=== Section Start ===

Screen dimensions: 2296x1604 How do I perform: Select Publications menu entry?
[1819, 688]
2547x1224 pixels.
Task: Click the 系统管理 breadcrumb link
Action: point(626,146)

=== Section End ===

• **Problem details**
Restate each line above word for word.

• **Answer to the exercise**
Screen dimensions: 2296x1604 How do I perform: Select Publications menu entry?
[1819, 688]
2547x1224 pixels.
Task: Click the 系统管理 breadcrumb link
Action: point(626,146)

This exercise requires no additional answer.